Ford Names New CEO to Head Troubled Car Company
Ford Executive Chairman Bill Ford, unhappy with the auto-maker’s slipping market share and declining share prices, has named James Hackett, 62, to replace current CEO Mark Fields, 56, as part of of a company-wide shakeup designed to streamline decision making and improve operating efficiency.
The move reflects growing unhappiness with the company’s financial performance among shareholders, including the members of the Ford family who own a controlling interest in the voting shares that control the company. The leadership change follows last week’s announcement of a company wide layoff that will terminate ten percent of Ford’s 200,000 employees, mostly by reducing the number of salaried middle management positions.
In the aftermath of the stock market crash of 2008, Ford refused bailout offers from the federal government. In the year following the crash, Ford’s stock recovered from its $1.43 share price on November 21, 2008 to its post crash high of $18.35 on January 14, 2011, which was widely considered a remarkable comeback, spearheaded by former CEO Alan Mulally, who took over from Bill Ford himself in 2006.
Since then, however, Ford shares have been on a downward spiral. The company’s profits are trailing those of larger rival General Motors (GM.N), whose shares fell 13 percent over the same period. To make matters worse, GM’s electric vehicle offerings are doing better in the showrooms than Ford’s versions, to the point where Ford’s market capitalization has fallen behind electric car maker Tesla Inc.

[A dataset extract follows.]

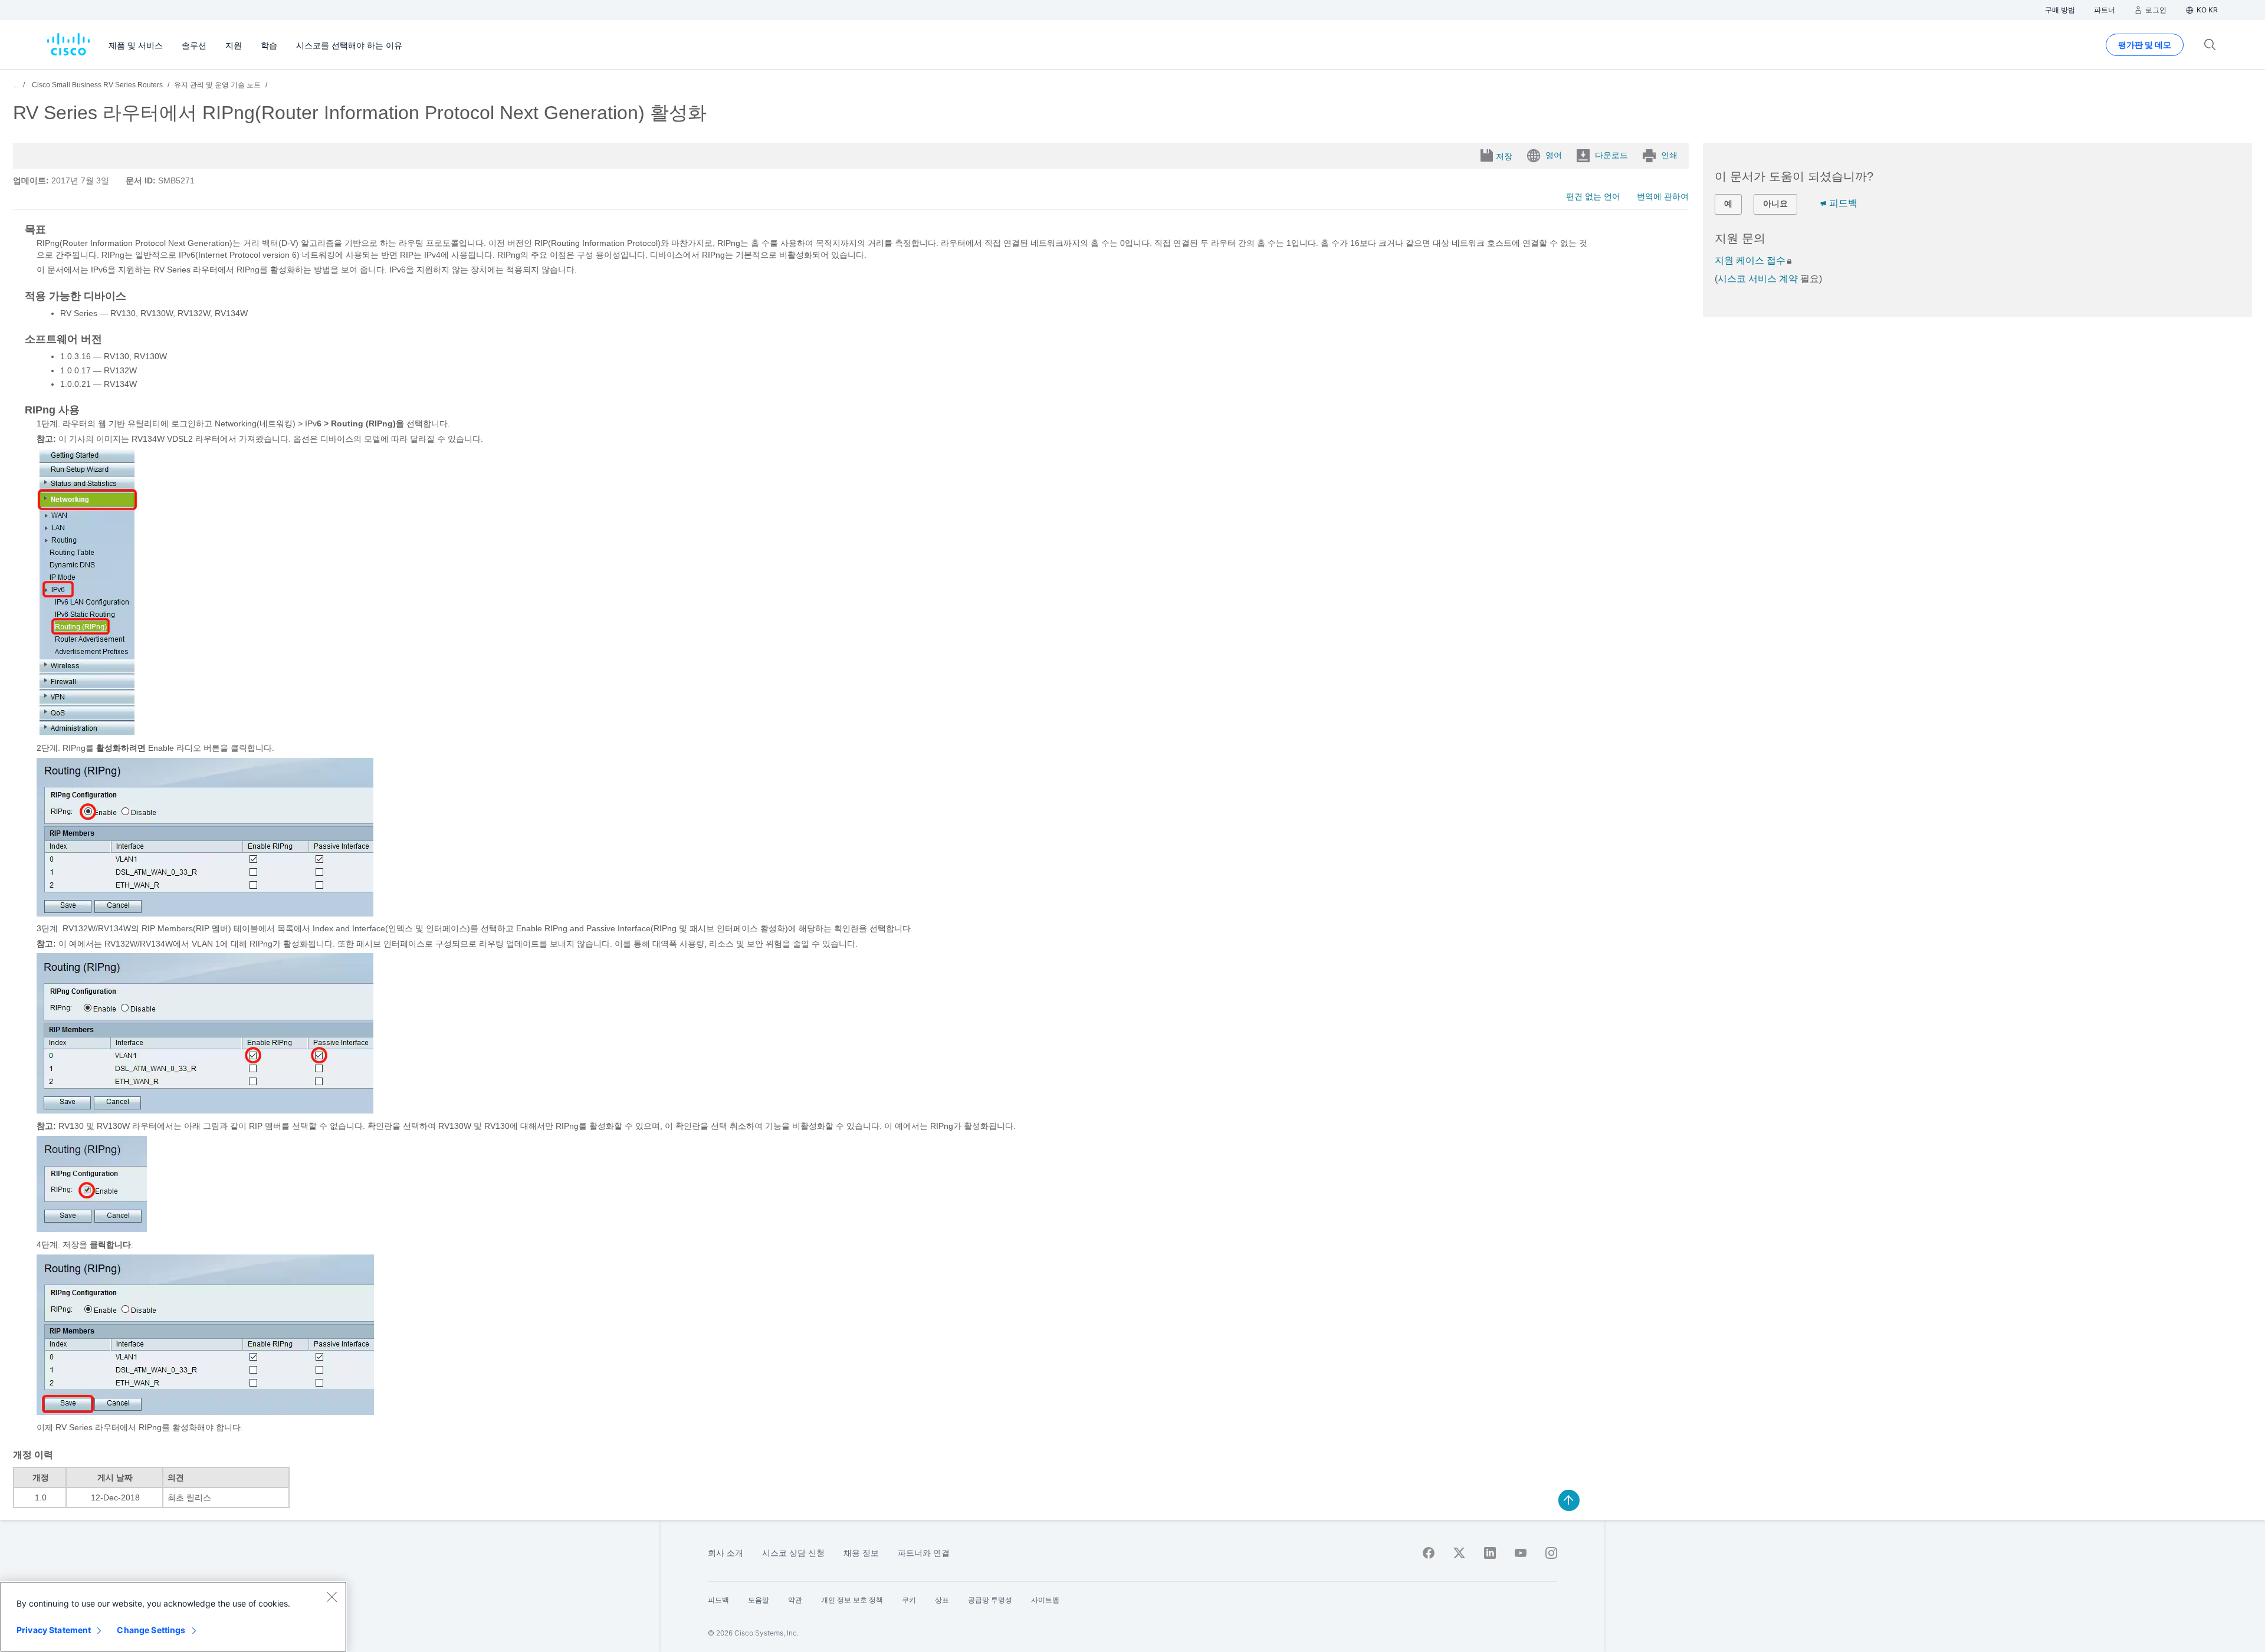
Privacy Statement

At Friday’s close, Ford’s shares had fallen 37 percent since Fields took over three years ago at the peak of the U.S. auto industry’s recovery. Fields followed Alan Mulally, formerly executive vice president of Boeing Commercial Airplanes, who was recruited by Bill Ford in 2006 to replace himself as CEO to fix what Ford described as the long-time obsession with hierarchy in the auto-maker’s management systems, calling Mulally “a cultural change agent.” As Ford’s CEO, Alan Mulally had “really captured the hearts and minds of our employees.” Ford’s board is now hoping that Hackett can pick up where Mulally left off when he retired in 2014.

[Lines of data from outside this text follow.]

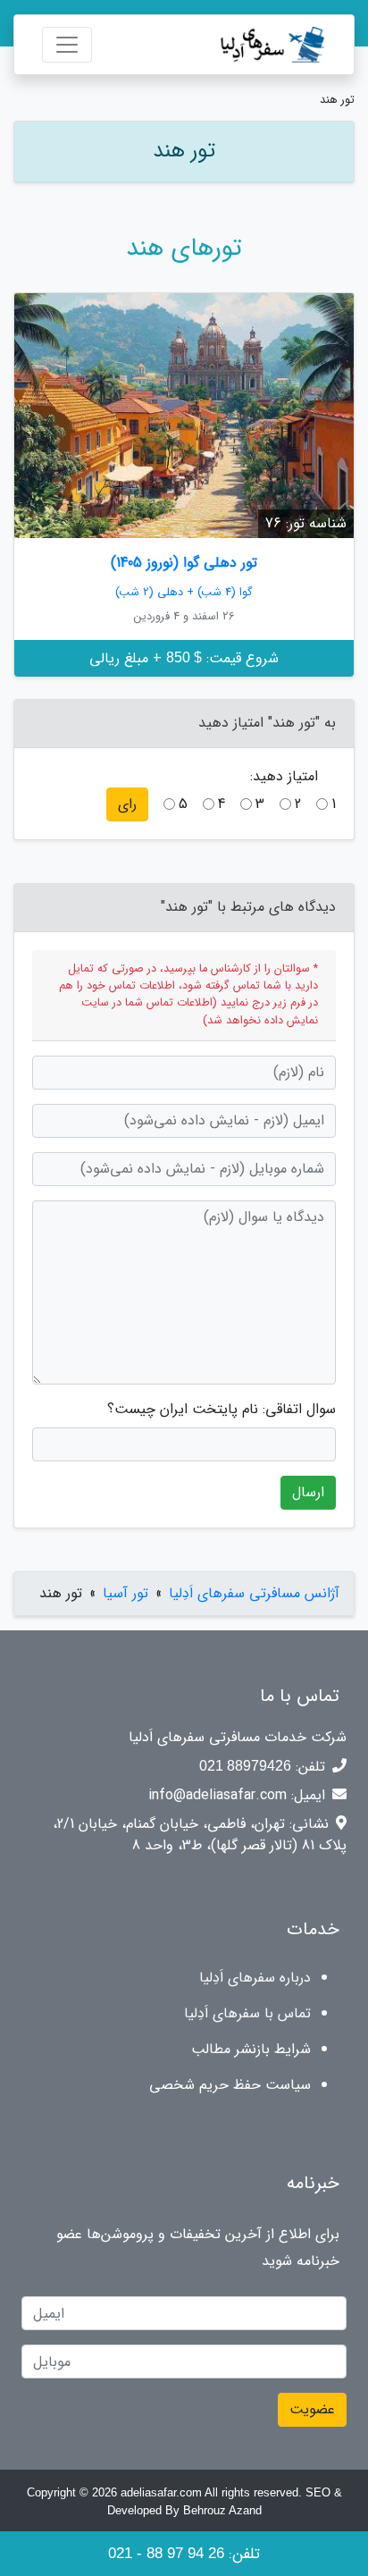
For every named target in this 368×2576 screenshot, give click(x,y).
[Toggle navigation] (67, 45)
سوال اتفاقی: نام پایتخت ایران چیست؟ (221, 1409)
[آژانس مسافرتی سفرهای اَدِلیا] (253, 44)
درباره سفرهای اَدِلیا (255, 1977)
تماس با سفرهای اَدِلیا (247, 2013)
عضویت (312, 2409)
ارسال (308, 1492)
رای (127, 804)
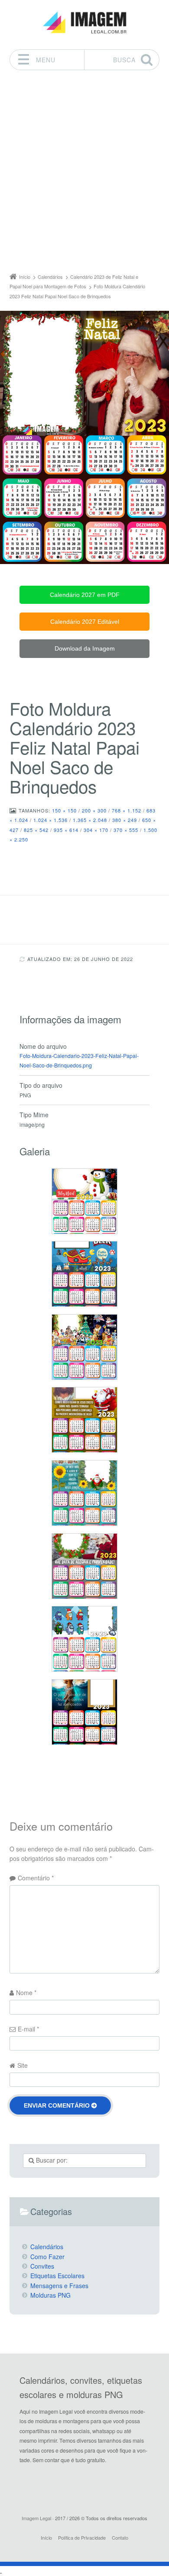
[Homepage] (84, 23)
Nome (26, 1992)
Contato (120, 2537)
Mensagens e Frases (59, 2285)
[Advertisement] (84, 173)
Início (46, 2537)
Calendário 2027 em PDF (85, 594)
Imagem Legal (36, 2518)
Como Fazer (47, 2256)
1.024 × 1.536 (50, 819)
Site (22, 2065)
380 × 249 (124, 819)
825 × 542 (36, 829)
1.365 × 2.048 (90, 819)
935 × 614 (66, 829)
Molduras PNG (50, 2295)
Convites (42, 2266)
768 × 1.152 (126, 810)
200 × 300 (94, 810)
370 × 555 (126, 829)
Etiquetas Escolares (57, 2275)
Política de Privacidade (82, 2537)
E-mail (28, 2029)
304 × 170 (96, 829)
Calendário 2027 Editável (84, 621)
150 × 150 (64, 810)
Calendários (46, 2246)
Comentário (36, 1877)
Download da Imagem (85, 648)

The move to replace Fields with Hackett reflects the board of directors’ concerns about making good on the company’s big bets on self-driving and electric vehicles. Hackett, the former CEO of Steelcase Inc, an furniture manufacturer, was originally hired to serve as chairman of the Ford Smart Mobility LLC subsidiary in 2016. That job put him in charge of electric and autonomous vehicles and Ford’s ridesharing projects. Putting Hackett into the top spot reinforced Ford’s commitment to innovation.
Today’s announcement triggered a 1.6 percent improvement to $11.02. The Ford family owns only two percent of the common stock, but also owns more than 40 percent of the voting stock, giving the Fords effective control over the company.